С судорожным гостеприимством она кинулась раздувать остывший самовар.
Стало тихо. Стало слышно, как где-то в глубине квартиры устало препирались два женских голоса — старый и молодой. Были они какие-то безнадежные, глухие, пыльные.
— Ну, Лидочка, ну, миленькая, ну успокойся! — говорила старшая женщина.
— Не могу я успокоиться от такой кошмарной жизни! — бубнил на одной, невыносимо скучной ноте Лидочкин голос. — Какая моя жизнь? Разве меня так кормить надо? Я что же, получается, зря прогимназию кончала?.. Полковой адъютант меня на выпускном балу богиней называл, а вы мне постные щи подаете! Какая вы мне после этого мама! Одна поэма, что мама!..
— Откуда же я, Лидочка, денег достану? Мы же с тобой сироты…
— А мне какое дело, что мы сироты?.. Я на это плевать хочу, что мы сироты… Я девушка в расцвете своей красоты. Мне платья требуются красивые, ботинки на пуговках лаковые, шляпки… Мне удовольствия требуются… Разве меня может удовлетворить ваша пища?.. При моем образовании… Я же совсем голодная!. — Послышались всхлипывания матери, но Лидочка продолжала тусклым, тоном, словно с трудом читала по книжке: — Вот пойду на бульвар и буду по нему ходить взад-вперед, взад-вперед, и пускай все говорят, что Федот Кирилловича дочка на бульвар пошла… А вы, мама, хоть плачьте, хоть не плачьте, раз вы так свою единственную дочь содержите… Вы обо мне не заботитесь, и я о вас думать не хочу… На Тверской пойду бульвар или даже на Цветной… Мне что? Пускай все видят, до чего меня жестокая мать довела… Платья у меня скверные…
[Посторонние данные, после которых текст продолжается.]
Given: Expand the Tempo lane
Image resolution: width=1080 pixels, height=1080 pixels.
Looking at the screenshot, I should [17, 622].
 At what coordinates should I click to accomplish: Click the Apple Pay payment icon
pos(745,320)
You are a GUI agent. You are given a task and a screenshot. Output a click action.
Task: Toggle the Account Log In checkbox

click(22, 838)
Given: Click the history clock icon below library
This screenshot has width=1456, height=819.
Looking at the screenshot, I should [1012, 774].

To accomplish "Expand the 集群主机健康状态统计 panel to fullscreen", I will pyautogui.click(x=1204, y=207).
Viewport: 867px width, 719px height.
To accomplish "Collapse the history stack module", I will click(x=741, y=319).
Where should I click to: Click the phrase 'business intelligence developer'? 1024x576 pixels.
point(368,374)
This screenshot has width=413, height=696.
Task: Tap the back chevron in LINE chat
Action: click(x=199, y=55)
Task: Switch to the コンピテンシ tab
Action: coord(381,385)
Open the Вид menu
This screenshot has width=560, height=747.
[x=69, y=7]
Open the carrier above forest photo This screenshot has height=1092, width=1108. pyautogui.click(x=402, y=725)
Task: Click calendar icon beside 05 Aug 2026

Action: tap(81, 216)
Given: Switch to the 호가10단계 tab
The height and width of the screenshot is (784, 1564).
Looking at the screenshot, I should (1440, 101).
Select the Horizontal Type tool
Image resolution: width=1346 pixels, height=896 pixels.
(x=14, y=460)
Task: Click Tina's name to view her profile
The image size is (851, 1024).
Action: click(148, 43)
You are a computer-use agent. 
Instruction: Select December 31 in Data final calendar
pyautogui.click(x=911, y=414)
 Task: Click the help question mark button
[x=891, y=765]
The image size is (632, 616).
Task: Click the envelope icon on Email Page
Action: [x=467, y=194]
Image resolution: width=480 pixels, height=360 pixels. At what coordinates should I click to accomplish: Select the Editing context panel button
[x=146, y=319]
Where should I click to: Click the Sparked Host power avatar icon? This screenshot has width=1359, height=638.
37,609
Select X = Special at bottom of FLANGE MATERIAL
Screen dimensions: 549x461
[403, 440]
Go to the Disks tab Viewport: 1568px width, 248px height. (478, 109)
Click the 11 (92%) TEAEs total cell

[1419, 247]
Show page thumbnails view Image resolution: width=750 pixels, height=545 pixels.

— Вот погоди, Лидусенька, — всхлипывала в ответ ее мать, — выиграем мы по суду нашу долю, и я тебе нашью разных платьев, и приданое тебе справим царское…
— Ну да, выиграем! — тянула Лидочка. — Держи карман!.. Никогда мы не выиграем… Разве мы можем против дяди Лени совладать! Он уже сколько адвокатов нанял, дядя Леня, а потребуется, в пять раз больше наймет и все самых лучших, а мы что против дяди Лени? Мы против дяди Лени цифра ноль. Пыль, комарики, зайцы из тряпочек… Вот пойду я на бульвар, и у меня будут платья красивые, и шляпочки всякие миленькие, и кушать я буду вкусно, и пить я буду сладко, и пусть моя жизнь будет совсем разбита в расцвете лет.
— Тише, Лкдусенька, тише! Еще услышат! Срам какой! Невинная девица, и такие слова!..
— Вот сегодня же вечером оденусь потеплее и прямо пойду на бульвар, уныло стращала Лидочка, — сладенько покушаю…
Скрипнула дверь черного хода, и госпожа Рябоватова заторопилась:
— Он!.. Иван Трофймыч!.. Вы тут без меня потолкуйте, а уж я вас за это так отблагодарю, так отблагодарю, останетесь довольны!
Перекормленной утицей она выплыла из кухни и осторожно прикрыла за собой дверь.
Вошел Евстигнеев, молодец лет двадцати пяти, крепкий, статный, с мелкими, но правильными чертами лица, украшенного щегольскими светло-русыми бачками.
Он был в зеленой охотничьей куртке с шелковыми витыми бранденбурами, узких синих брюках со штрипками, модных ботинках на пуговицах.
Не обращая внимания на Антошина и Фадейкина, он достал из кармана ключик, присел на корточки перед тумбочкой с эмалированным тазом, стоявшей под железным рукомойником, отпер ее, извлек из нее жестяную мыльницу, а из мыльницы — ярко-розовый кусок туалетного мыла, от которого на всю кухню ударило острым, как уксус, и неправдоподобно сладким земляничным запахом. Позвякивая стерженьком рукомойника, Евстигнеев долго мыл руки с тщательностью врача, только что осматривавшего заразного больного. Покончив с мытьем, он не торопясь, со смаком упрятал мыло в мыльницу, мыльницу в тумбочку, запер тумбочку, опустил ключик в карман и только тогда стал с не меньшей старательностью вытирать руки. Полотенце было хорошего полотна, с вышитыми петушками и витиеватой большой монограммой, составленной из букв «И», «Т» и «Е».
Повесив полотенце на крючок так, чтобы была видна монограмма Евстигнеев наконец заметил гостей:
— Вы к кому?
— К вам, — сказал Антошин. — Если это вы поместили в газете объявление, то к вам.
— Было такое дело, — кивнул напомаженной и расчесанной на прямой пробор головой Евстигнеев. — Тебя прислали за мной или как?